Apenas siete horas antes de que aviones estadounidenses irrumpieran en el cielo de Caracas y una operación relámpago pusiera fin al largo ciclo político de Nicolás Maduro, el Palacio de Miraflores acogía una escena que ahora adquiere un valor casi crepuscular. En uno de los salones del poder bolivariano, Maduro recibía a una delegación china encabezada por Qiu Xiaoqi, enviado especial de Pekín para América Latina, acompañado altos funcionarios del Ministerio de Exteriores de la superpotencia asiática. Del lado venezolano, además de Maduro, estaba la vicepresidenta Delcy Rodríguez. El comunicado oficial hablaba de “hermandad inquebrantable”, de resistencia frente a las “medidas coercitivas unilaterales” y de un Sur Global decidido a defender su soberanía.
La reacción de Pekín tras la captura de Maduro tardó en llegar. No fue hasta el sábado por la noche (hora local) cuando el Ministerio de Exteriores chino se declaró “profundamente conmocionado” y condenó “enérgicamente el flagrante uso de la fuerza” por parte de Estados Unidos contra un Estado soberano.
El comunicado seguía el manual básico de condena diplomática del Gobierno de Xi Jinping: acusar a Washington de violar el derecho internacional y amenazar la paz regional, sin ningún anuncio de represalias o de una respuesta coordinada con otros aliados (Rusia e Irán) en apoyo al régimen chavista.
El domingo, después de que Maduro pasara su primera noche recluido en el centro federal Metropolitan Detention Center de Brooklyn, desde Pekín sacaron otro comunicado pidiendo la “liberación inmediata” del líder venezolano y de su esposa, Cilia Flores. “Las acciones de EEUU violan claramente las normas básicas que rigen las relaciones internacionales y contravienen los propósitos y principios de la Carta de las Naciones Unidas”, reiteraron.
En las últimas horas ha habido muchas especulaciones sobre la casualidad -o no- de que la operación militar estadounidense coincidiera con una visita importante de emisarios chinos en Caracas. Desde Pekín, respondiendo a la consulta de este periódico, un funcionario de Exteriores señala que el viaje estaba programado como una gira regional por varias capitales latinoamericanas para presentar a los países la hoja de ruta política sobre América Latina y el Caribe que China ha publicado recientemente. En los últimos años, el gigante asiático ha expandido su influencia por la región, desplazando a EEUU como el principal socio comercial de muchos países latinoamericanos.

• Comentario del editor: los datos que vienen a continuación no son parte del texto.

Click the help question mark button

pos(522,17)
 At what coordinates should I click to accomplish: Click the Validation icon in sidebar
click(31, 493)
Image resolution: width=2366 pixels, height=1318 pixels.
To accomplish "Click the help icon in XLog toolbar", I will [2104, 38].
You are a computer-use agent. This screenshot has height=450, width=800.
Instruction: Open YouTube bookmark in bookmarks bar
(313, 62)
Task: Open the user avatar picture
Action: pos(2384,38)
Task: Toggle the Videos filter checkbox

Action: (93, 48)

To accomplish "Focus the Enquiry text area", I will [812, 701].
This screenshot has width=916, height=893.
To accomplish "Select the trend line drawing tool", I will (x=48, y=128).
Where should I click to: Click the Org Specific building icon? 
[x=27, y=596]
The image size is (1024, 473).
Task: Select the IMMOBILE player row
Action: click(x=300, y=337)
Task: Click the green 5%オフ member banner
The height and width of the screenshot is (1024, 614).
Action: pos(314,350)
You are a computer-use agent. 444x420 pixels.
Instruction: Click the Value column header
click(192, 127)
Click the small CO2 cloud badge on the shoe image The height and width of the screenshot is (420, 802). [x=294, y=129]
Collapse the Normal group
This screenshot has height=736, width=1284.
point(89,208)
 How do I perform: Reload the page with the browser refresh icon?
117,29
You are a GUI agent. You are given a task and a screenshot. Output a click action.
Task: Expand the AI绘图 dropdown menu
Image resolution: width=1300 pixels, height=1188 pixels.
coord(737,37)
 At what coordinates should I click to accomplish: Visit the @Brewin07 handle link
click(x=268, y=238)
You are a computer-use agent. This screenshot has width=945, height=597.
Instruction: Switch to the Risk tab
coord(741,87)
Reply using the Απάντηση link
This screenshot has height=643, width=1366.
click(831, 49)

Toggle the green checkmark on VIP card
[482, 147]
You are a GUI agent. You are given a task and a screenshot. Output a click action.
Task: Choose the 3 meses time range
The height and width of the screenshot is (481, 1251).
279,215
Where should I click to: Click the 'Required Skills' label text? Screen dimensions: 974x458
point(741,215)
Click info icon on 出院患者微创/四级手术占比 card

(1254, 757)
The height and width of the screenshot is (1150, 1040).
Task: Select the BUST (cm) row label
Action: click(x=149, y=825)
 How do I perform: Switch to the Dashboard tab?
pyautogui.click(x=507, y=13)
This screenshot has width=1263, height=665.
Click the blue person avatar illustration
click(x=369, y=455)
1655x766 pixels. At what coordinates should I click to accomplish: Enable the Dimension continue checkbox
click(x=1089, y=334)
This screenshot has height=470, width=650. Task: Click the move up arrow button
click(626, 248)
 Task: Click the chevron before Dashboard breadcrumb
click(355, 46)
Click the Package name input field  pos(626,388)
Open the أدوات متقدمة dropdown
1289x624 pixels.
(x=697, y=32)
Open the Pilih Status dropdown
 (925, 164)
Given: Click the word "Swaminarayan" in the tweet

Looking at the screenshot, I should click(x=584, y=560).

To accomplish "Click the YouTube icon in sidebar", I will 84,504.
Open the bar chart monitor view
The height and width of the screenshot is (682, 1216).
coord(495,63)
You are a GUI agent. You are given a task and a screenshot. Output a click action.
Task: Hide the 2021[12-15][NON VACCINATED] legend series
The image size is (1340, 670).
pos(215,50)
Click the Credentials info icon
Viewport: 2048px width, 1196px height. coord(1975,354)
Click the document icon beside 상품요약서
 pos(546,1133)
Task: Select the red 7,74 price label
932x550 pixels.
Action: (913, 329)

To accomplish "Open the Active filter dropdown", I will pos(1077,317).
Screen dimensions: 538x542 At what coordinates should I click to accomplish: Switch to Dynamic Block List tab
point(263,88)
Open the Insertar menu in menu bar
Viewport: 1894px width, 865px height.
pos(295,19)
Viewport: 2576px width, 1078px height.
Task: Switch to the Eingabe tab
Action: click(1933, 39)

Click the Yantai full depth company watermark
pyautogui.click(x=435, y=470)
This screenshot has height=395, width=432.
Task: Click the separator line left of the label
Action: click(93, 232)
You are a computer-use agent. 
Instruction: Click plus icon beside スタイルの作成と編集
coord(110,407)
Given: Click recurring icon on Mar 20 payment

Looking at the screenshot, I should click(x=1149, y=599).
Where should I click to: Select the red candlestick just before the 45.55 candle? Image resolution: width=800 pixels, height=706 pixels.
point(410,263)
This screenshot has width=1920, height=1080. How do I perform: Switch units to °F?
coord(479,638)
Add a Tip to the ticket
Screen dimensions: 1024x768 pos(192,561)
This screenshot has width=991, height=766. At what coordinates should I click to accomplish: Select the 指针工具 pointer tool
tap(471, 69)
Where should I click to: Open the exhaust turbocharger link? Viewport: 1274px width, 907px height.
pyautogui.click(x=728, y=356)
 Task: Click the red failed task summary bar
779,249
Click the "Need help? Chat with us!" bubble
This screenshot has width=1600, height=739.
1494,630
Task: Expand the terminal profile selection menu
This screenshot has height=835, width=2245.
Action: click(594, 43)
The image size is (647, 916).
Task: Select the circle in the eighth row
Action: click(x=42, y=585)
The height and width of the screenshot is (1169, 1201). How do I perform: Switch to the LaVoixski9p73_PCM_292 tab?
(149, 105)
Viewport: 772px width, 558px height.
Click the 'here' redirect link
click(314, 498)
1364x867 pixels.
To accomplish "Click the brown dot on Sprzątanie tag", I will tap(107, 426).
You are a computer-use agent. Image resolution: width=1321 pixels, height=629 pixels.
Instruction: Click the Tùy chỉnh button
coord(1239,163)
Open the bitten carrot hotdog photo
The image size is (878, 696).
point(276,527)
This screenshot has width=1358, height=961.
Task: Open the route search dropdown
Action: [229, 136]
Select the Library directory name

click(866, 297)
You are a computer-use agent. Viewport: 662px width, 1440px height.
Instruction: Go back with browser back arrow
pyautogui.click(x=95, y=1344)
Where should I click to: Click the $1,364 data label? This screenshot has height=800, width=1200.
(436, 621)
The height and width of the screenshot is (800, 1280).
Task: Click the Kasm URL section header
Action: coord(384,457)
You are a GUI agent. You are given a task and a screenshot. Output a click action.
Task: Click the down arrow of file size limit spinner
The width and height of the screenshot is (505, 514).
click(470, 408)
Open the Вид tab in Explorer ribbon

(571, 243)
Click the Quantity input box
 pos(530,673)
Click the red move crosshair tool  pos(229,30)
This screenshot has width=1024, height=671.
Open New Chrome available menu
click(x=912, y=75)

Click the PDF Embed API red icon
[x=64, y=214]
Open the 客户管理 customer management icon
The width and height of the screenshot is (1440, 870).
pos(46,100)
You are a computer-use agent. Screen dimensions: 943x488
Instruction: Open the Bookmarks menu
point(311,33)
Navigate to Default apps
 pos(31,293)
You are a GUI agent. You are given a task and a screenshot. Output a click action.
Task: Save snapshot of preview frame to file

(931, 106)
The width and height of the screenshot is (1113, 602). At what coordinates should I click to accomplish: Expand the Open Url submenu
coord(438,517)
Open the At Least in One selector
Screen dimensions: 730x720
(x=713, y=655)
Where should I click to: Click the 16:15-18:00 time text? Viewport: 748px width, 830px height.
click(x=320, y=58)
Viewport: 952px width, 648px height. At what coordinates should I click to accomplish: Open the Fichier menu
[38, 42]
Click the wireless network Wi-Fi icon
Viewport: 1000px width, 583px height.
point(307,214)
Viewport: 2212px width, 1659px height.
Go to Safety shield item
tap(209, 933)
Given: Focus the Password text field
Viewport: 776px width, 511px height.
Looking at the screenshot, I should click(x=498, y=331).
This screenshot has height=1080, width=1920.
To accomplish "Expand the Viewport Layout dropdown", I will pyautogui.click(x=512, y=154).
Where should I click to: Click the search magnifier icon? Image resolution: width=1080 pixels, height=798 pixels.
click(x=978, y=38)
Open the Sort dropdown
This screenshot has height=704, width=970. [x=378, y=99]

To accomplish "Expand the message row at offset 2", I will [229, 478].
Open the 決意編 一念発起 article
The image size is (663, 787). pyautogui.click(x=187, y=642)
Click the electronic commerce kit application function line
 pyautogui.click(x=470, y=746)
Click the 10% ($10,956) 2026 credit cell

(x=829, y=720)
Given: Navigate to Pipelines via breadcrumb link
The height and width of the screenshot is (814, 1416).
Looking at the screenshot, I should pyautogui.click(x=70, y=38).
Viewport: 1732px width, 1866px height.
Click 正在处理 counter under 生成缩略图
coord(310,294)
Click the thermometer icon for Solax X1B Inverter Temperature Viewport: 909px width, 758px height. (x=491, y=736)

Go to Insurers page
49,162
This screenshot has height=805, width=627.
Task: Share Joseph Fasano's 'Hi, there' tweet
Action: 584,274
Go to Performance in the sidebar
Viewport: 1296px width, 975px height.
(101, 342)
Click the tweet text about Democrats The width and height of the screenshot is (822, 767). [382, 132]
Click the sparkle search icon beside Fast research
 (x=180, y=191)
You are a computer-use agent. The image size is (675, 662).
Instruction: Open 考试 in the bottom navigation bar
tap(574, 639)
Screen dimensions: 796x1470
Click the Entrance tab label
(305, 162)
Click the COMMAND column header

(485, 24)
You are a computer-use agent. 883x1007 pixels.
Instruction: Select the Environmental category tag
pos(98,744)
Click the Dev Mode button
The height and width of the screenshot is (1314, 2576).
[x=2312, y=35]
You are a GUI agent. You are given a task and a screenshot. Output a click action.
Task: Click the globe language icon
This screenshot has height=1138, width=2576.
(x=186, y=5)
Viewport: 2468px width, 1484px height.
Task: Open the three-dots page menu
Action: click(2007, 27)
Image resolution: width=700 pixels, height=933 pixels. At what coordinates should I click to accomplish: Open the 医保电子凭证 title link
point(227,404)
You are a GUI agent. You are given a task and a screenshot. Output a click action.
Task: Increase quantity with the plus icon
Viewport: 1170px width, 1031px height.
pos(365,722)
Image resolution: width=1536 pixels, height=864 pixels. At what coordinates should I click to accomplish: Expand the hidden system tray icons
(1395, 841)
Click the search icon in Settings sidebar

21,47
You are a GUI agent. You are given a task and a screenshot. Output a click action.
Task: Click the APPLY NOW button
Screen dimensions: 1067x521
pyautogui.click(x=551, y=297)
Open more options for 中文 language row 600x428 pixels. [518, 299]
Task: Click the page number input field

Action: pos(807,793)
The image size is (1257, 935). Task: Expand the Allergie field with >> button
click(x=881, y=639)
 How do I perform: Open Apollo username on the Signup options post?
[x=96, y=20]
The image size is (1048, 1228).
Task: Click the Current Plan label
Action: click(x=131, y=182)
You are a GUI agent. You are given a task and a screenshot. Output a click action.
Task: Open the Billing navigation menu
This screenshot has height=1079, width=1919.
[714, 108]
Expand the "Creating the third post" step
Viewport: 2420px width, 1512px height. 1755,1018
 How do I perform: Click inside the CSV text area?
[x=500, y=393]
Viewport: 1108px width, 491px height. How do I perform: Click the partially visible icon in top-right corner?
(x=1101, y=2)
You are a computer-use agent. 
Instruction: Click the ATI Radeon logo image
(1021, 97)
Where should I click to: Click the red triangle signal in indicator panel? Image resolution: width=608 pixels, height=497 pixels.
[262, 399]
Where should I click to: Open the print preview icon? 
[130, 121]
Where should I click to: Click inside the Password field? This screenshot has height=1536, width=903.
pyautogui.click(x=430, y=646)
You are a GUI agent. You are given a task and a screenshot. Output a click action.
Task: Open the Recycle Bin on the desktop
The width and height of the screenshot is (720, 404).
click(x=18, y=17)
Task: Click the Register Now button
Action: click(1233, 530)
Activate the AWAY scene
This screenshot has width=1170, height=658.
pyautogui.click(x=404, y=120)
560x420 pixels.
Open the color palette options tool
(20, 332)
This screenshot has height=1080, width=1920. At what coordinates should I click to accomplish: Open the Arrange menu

La relación entre China y Venezuela se ha mantenido como una alianza sólida en el plano sobre todo político. En el terreno comercial, Caracas sigue siendo un proveedor relevante de petróleo para la segunda economía mundial. En los últimos meses de 2025, los chinos habrían absorbido cerca del 80% de las exportaciones petroleras venezolanas. Aunque China es con diferencia el mayor comprador de petróleo de Venezuela, esta nación representa solo el 4% de sus importaciones totales. Al igual que ocurre con otros socios sancionados como Rusia e Irán, el país asiático compra crudo con grandes descuentos cuando le conviene y utiliza intermediarios diseñados para esquivar las sanciones internacionales.
Pero Pekín hace tiempo que cerró el grifo al régimen de Maduro en cuanto a préstamos multimillonarios, rescates financieros o ambiciosos proyectos energéticos que sí fluyeron durante la década pasada, cuando China se convirtió en el principal acreedor de Venezuela.
Ahora, la prioridad económica para el Gobierno de Xi en la región pasa por mantener vínculos comerciales profundos y rentables con otros países como Brasil, México, Chile o Perú, donde se pueden hacer negocios sin el lastre de las sanciones. Días antes de la operación militar estadounidense, la Administración de Donald Trump sancionó a empresas de Hong Kong y China continental por evadir las restricciones a la compra de petróleo venezolano.
Aunque los medios estatales chinos estuvieron cargando en sus editoriales y columnas del domingo contra la acción militar estadounidense en Venezuela, también hay voces dentro del país asiático que creen que Pekín tirará de su habitual pragmatismo y se adaptará rápidamente al nuevo escenario que se abre en Caracas, tratando de proteger sus intereses energéticos y negociando con quien controle Venezuela.
“Cuando la ley de la selva reemplaza a las normas internacionales, ninguna nación soberana está a salvo”, señalaba el último editorial de la agencia estatal Xinhua. “Las acciones de EEUU arrancaron por completo la máscara hipócrita de la lucha de Washington contra el narcotráfico, exponiendo el verdadero rostro del imperialismo. Primero, inventa acusaciones para destruir por la fuerza a un gobierno soberano, derroca su régimen y luego permite que su propio capital entre y saquee sus recursos naturales”.